Population and setting
This trial is conducted by Vanderbilt University Medical Center in collaboration with sponsor Disruptive Nutrition, LLC, and the onsite Angelman Syndrome clinic at the Monroe Carell Jr. Children’s Hospital at Vanderbilt is the single study site. The study is funded by the Foundation for Angelman Syndrome Therapeutics (FAST). The research team at Vanderbilt is composed of lead investigator Jessica Duis, MS, MD (pediatric geneticist, Assistant Professor, Division of Medical Genetics and Genomic Medicine, Director, Prader-Willi Syndrome Comprehensive Clinic at Vanderbilt and Director of the Angelman Syndrome Comprehensive Clinic at Vanderbilt), who is responsible for overseeing the trial, including recruitment and taking consent, the majority of clinical assessments of the subjects, and data analysis. Robert Carson, MD, PhD (pediatric neurology and epilepsy specialist, Assistant Professor of Pediatrics at Vanderbilt University), will be the lead neurologist for the study with the responsibility of electroencephalogram (EEG) data interpretation. Fenna Phibbs, MD, MPH (neurology, Associate Professor of Neurology, Vanderbilt Department of Neurology, Vanderbilt University Medical Center) will conduct the mobility tracking. Alexandra Key, MD, PhD (Research Associate Professor of Hearing & Speech Sciences and Psychiatry & Behavioral Sciences; Associate Director, IDDRC Translational Neuroimaging Core C; Director, Vanderbilt Kennedy Center Psychophysiology Lab) will be responsible for collection of the event-related potential (ERP) data and analysis. Patience Ergish, MS, RD, LDN (Clinical Dietician at Vanderbilt University), will collect patient diet information during clinic visits. LeeAnna Melton, RN, BSN, CCRP (Research Nurse Specialist III, Division of Medical Genetics at Vanderbilt University) and Lakin Householder (Clinical Trials Associate II, Vanderbilt University) are the study coordinators and point of contact for families enrolled in the trial. This Vanderbilt research team has primary responsibility for data management and analysis, with coordinated efforts from Disruptive Nutrition’s scientific staff. The Vanderbilt research team meets on a weekly basis.

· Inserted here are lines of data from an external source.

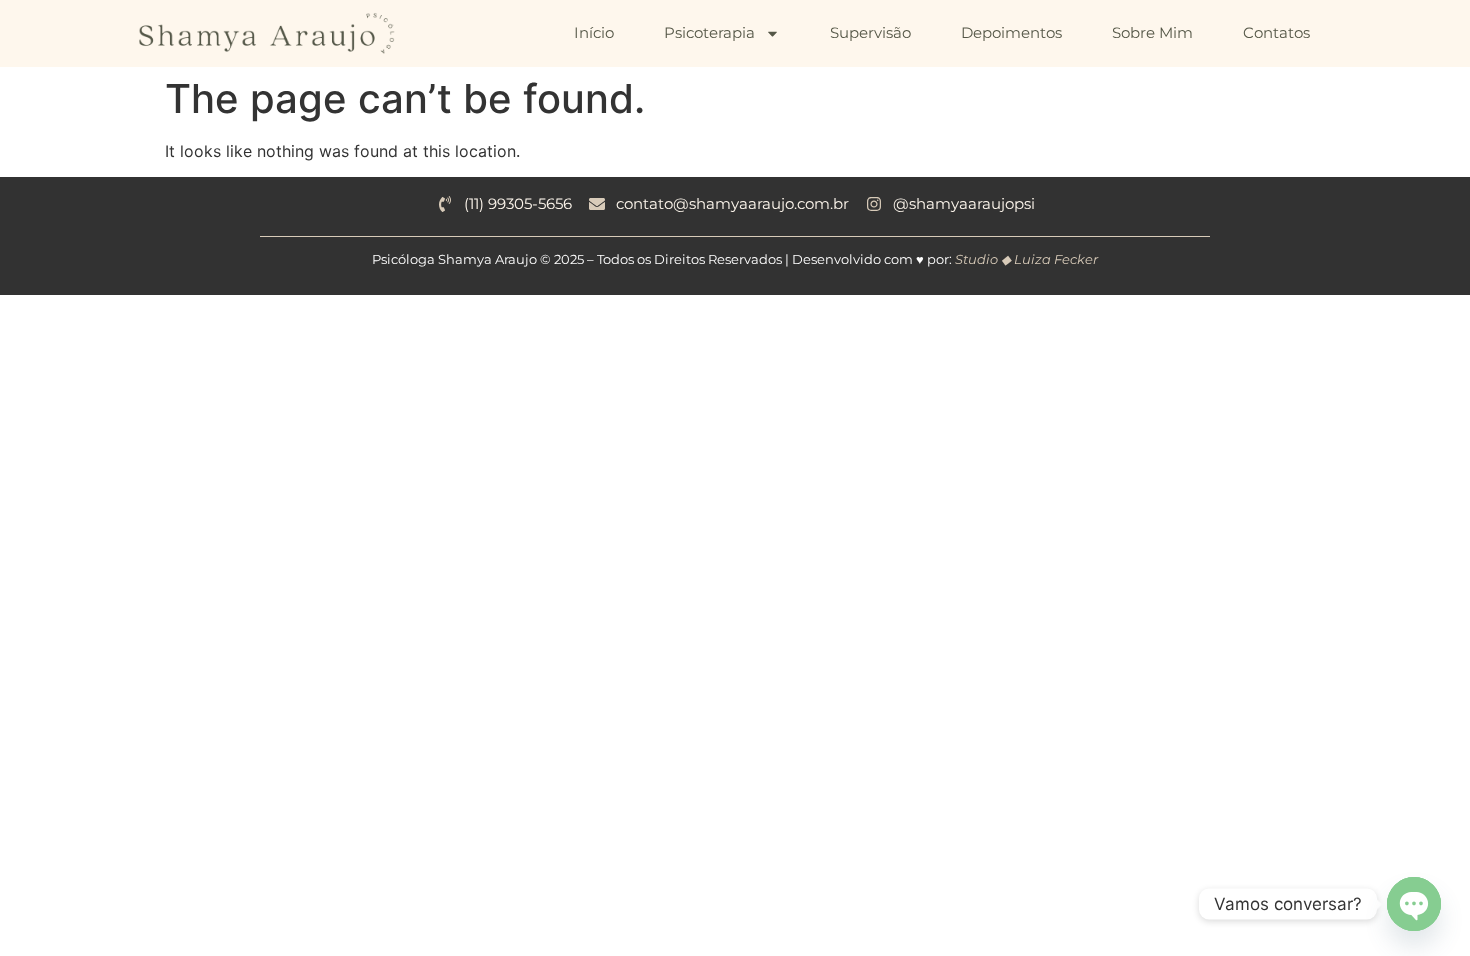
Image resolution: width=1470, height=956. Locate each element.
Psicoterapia (709, 32)
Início (594, 32)
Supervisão (870, 32)
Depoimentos (1011, 32)
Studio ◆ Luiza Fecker (1026, 259)
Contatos (1276, 32)
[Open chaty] (1414, 904)
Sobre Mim (1152, 32)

Additional oversight and auditing of the trial is provided by Donna Herber, PhD, Chief Science Officer of Disruptive Nutrition, LLC with weekly conferences with members of the Vanderbilt research team. In-person meetings are planned quarterly, with data auditing semi-annually. A medical and research advisory committee has been established and consists of independent experts and key opinion leaders. The committee meets semi-annually. The Data Safety Monitoring Board is discussed in a separate section of this protocol under “Data Monitoring.”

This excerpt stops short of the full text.